Using several theory-driven exclusion criteria, the authors identified the right dlPFC (right 8C), which shows 1) stronger encoding of graded similarity of conflicts in incongruent trials and 2) a positive correlation between the strength of conflict similarity type and the CSE on behavior. The dlPFC has been shown to be important for cognitive control tasks. As the dlPFC did not show a univariate parametric modulation based on the higher or lower component of one type of conflict (e.g., having more spatial Stroop conflict or less Simon conflict), it implies that dissimilarity of conflicts is represented by a linear increase or decrease of neural responses. Therefore, the similarity of conflict is represented in multivariate neural responses that combine two sources of conflict.

The strength of the current approach lies in the clear effect of parametric modulation of conflict similarity across different conflict types. The authors employed a clever cross-subject RSA that counterbalanced and isolated the targeted effect of conflict similarity, decorrelating orientation similarity of stimulus positions that would otherwise be correlated with conflict similarity. A pattern of neural response seems to exist that maps different types of conflict, where each type is defined by the parametric gradation of the yoked spatial Stroop conflict and the Simon conflict on a similarity scale. The similarity of patterns increases in incongruent trials and is correlated with CSE modulation of behavior. However, several potential caveats need to be considered.

One caveat to consider is that the main claim of recruitment of an organized "cognitive space" for conflict representation is solely supported by the exclusion criteria mentioned earlier. To further support the involvement of organized space in conflict representation, other pieces of evidence need to be considered. One approach could be to test the accuracy of out-of-sample predictions to examine the continuity of the space, as commonly done in studies on representational spaces of sensory information. Another possible approach could involve rigorously testing the geometric properties of space, rather than fitting RSM to all conflict types. For instance, in Fig 6, both the organized and domain-specific cognitive maps would similarly represent the similarity of conflict types expressed in Fig1c (as evident from the preserved order of conflict types). The RSM suggests a low-dimensional embedding of conflict similarity, but the underlying dimension remains unclear.

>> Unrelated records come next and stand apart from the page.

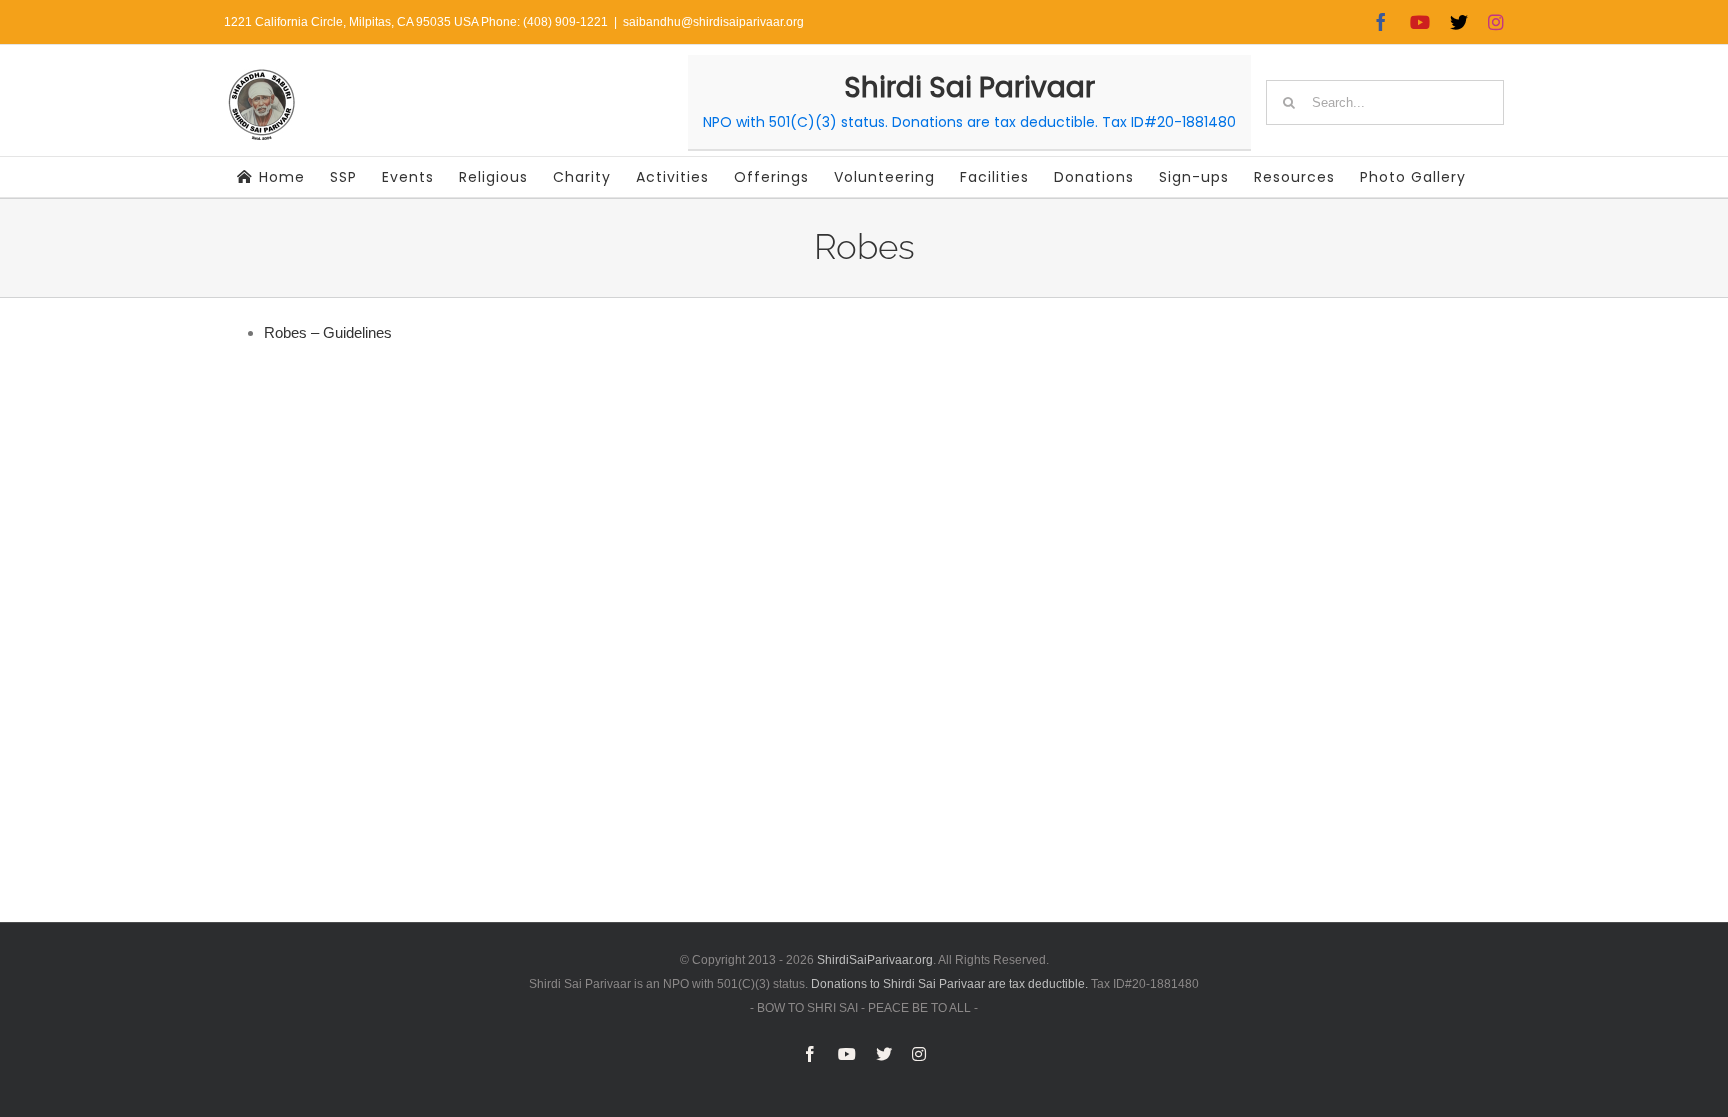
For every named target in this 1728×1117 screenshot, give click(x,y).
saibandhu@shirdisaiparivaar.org (713, 22)
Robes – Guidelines (328, 332)
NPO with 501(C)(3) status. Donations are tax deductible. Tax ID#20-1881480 (969, 122)
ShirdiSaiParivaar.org (875, 960)
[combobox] (1385, 102)
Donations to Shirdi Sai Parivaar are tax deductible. (949, 984)
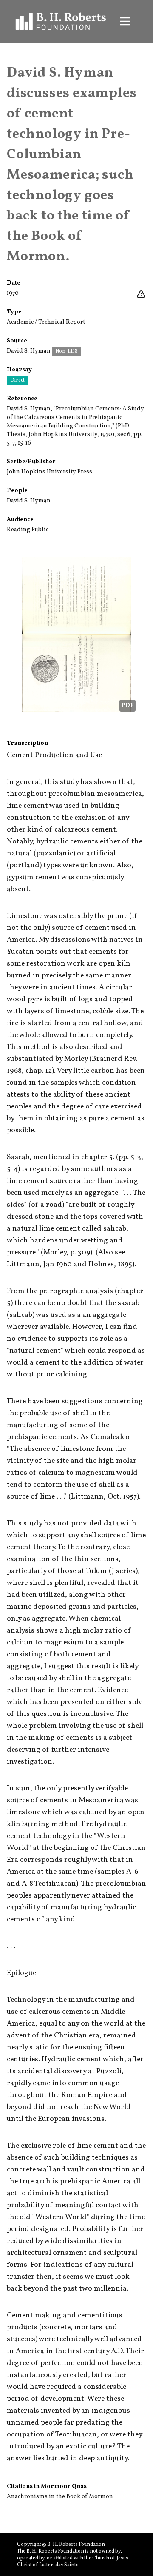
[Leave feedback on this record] (141, 294)
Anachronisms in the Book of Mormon (60, 2497)
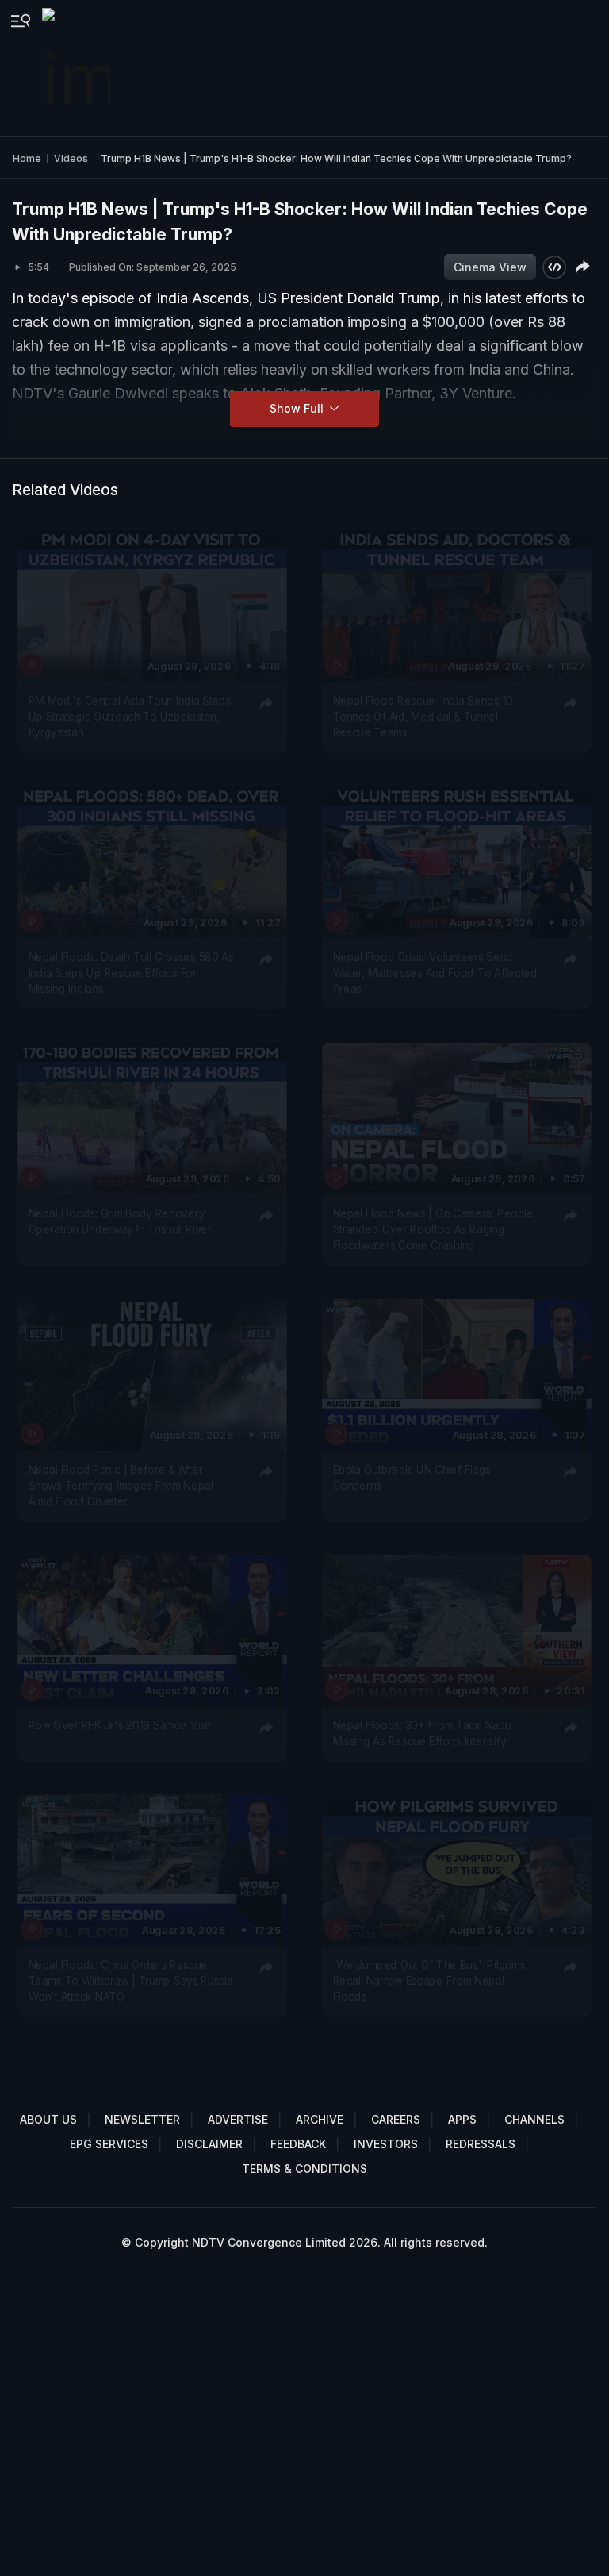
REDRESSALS (480, 2144)
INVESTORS (386, 2144)
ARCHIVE (319, 2119)
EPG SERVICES (109, 2144)
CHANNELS (534, 2119)
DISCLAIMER (209, 2144)
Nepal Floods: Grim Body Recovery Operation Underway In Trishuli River (120, 1220)
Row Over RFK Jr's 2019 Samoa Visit (120, 1724)
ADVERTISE (238, 2119)
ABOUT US (48, 2119)
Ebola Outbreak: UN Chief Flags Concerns (411, 1477)
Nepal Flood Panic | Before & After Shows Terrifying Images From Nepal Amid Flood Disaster (121, 1485)
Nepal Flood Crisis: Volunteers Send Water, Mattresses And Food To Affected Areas (434, 972)
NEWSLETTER (142, 2119)
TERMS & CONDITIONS (304, 2168)
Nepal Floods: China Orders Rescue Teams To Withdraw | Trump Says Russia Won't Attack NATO (131, 1981)
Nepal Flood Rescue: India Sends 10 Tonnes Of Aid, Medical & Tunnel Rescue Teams (422, 716)
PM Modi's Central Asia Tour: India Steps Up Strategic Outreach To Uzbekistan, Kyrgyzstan (130, 716)
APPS (462, 2119)
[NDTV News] (77, 68)
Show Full (298, 408)
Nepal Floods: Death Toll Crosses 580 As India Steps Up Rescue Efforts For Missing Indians (131, 972)
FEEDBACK (298, 2144)
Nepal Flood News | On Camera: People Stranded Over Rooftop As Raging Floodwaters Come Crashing (432, 1228)
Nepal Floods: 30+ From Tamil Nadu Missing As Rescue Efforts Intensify (421, 1732)
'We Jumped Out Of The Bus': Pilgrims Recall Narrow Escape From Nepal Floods (428, 1981)
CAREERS (395, 2119)
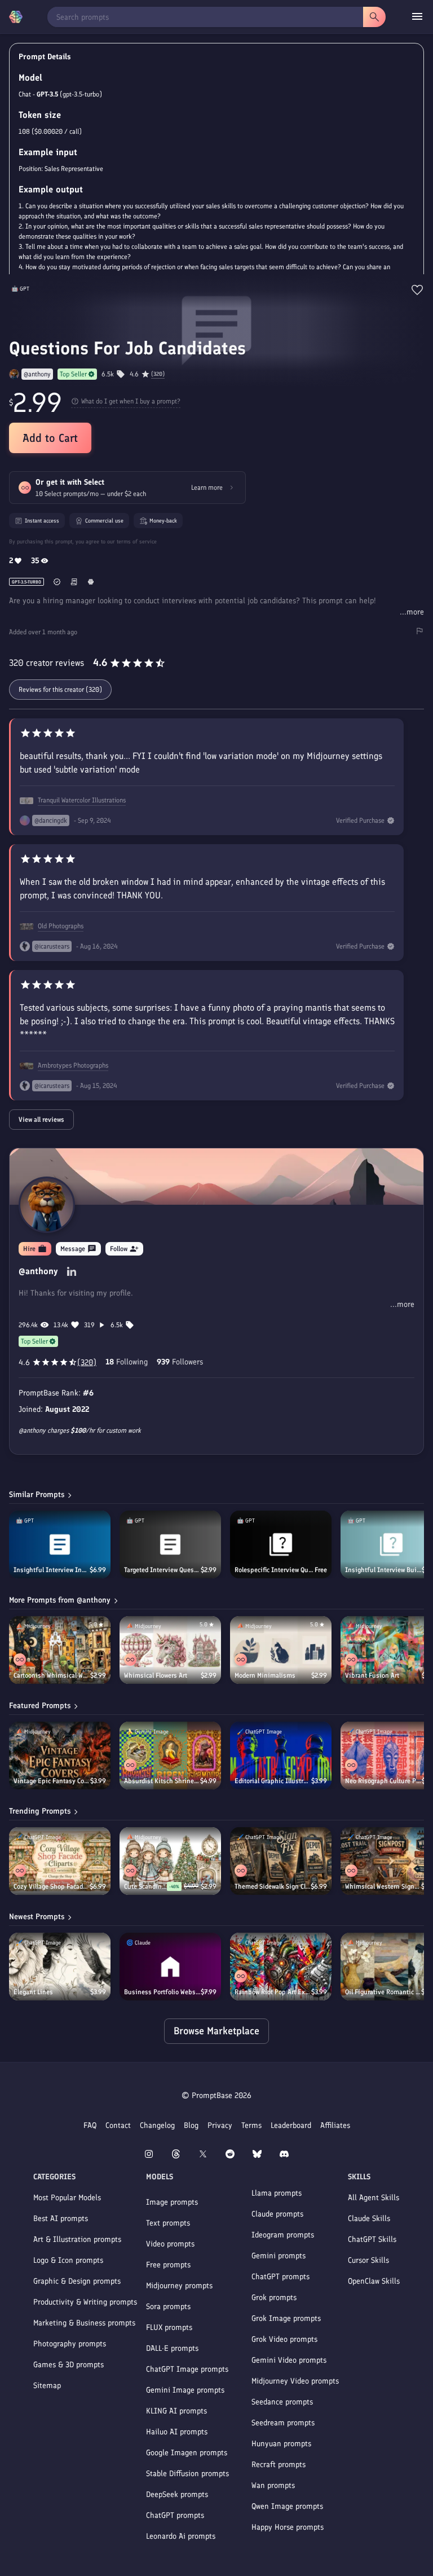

Another important factor to consider is how learning within the confined task space, which always negatively correlates the two types of conflicts within each subject, may have influenced the current results. Is statistical dependence of conflict information necessary to use the organized cognitive space to represent conflicts from multiple sources? Answering this question would require a paradigm that can adjust multiple sources of conflicts parametrically and independently. Investigating such dependencies is crucial in order to better understand the adaptive utility of the observed cognitive space of conflict similarity.

Taken together, this study presents an exciting possibility that information requiring high levels of cognitive control could be flexibly mapped into cognitive map-like representations that both benefit and bias our behavior. Further characterization of the representational geometry and generalization of the current results look promising ways to understand representations for cognitive control.